A l'homme qui voudrait dompter la femme il lui faudrait d'abord apprendre à se dompter lui-même. S'il est lui aussi un cheval qui se cabre sous l'effet de la crainte et autres passions aussi que des instincts, il ne pourra être l'homme qui la chevauchera.

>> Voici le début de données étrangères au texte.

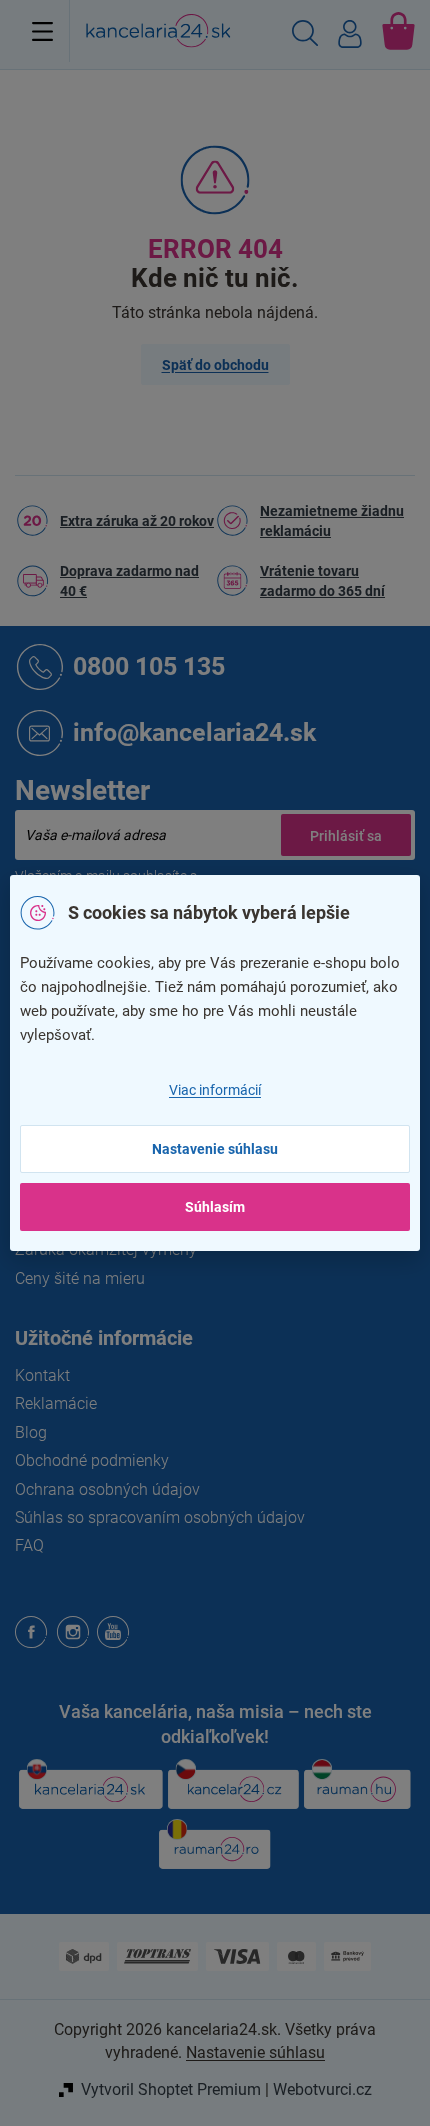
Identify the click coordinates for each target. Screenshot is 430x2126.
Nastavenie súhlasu (215, 1149)
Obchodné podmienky (92, 1460)
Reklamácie (56, 1403)
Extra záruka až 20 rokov (137, 521)
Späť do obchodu (215, 365)
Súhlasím (215, 1207)
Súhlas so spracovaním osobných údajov (160, 1517)
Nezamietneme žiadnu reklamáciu (332, 521)
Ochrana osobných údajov (107, 1489)
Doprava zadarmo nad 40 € (129, 581)
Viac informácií (215, 1090)
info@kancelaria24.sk (194, 731)
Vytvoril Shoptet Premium (171, 2089)
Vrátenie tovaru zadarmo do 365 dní (322, 581)
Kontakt (42, 1375)
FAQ (29, 1545)
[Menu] (42, 31)
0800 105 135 (149, 665)
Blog (31, 1432)
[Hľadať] (305, 36)
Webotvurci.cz (322, 2089)
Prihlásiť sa (346, 835)
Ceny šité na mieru (80, 1278)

A cru c'est un peu sauvage mais l'homme civilisé la sellera et l'éperonnera, ce qui n'est pas pour être moins sauvage plus doux, et des deux on ne saurait dire qui est le sauvage mais bien le plus doux, qui a plus de douceur que de sauvagerie dans le regard, aussi que dans le cœur.
Et l'homme en cela a beaucoup à apprendre de la femme qui se cabre. Ce n'est pas comme ça qu'il faut faire avec moi. Sans doute celui qui murmure à l'oreille des chevaux et monte à cru est le meilleur des dompteurs. Mais qui dit que la femme comme le cheval ne voudrait pas monter l'homme.
Et si ce n'était pas elle le cheval et que l'amour de l'homme n'était que du viol, et ça le serait à chaque fois que la femme ne le veut pas. Et le sauvage le sait mieux que l'homme civilisé car sous lui elle ne porterait ni selle joliment ouvragé ni éperons dorés pour mieux la commander.
Et si c'était elle la femme qui dompte l'homme, et l'homme ce cheval fougueux que la femme calme comme elle peut. Et elle le peut si les instincts et si les passions de l'homme ne sont pas trop fortes, c'est-à-dire plus fortes qu'elle.
Et qu'il ne l'écoute pas, car c'est la femme qui lui murmure à l'oreille tout ce qui dicte sa conduite, aussi qui le calme et le rassure; l'homme qui ne s'inquiète que quand elle le quitte est l'homme qui inquiet par nature perd son inquiétude quand il gagne l'amour d'une femme.
Mais l'amour d'une femme n'est jamais acquis à l'homme et "quand il croit serrer son bonheur, il le broie" dit le poète. Et ce que j'entendais dans mon enfance je voudrais encore qu'on l'entende: "un homme sans femme est un cheval sans bride", à quoi j'ajouterai: qui souvent préfère la femme à sa liberté.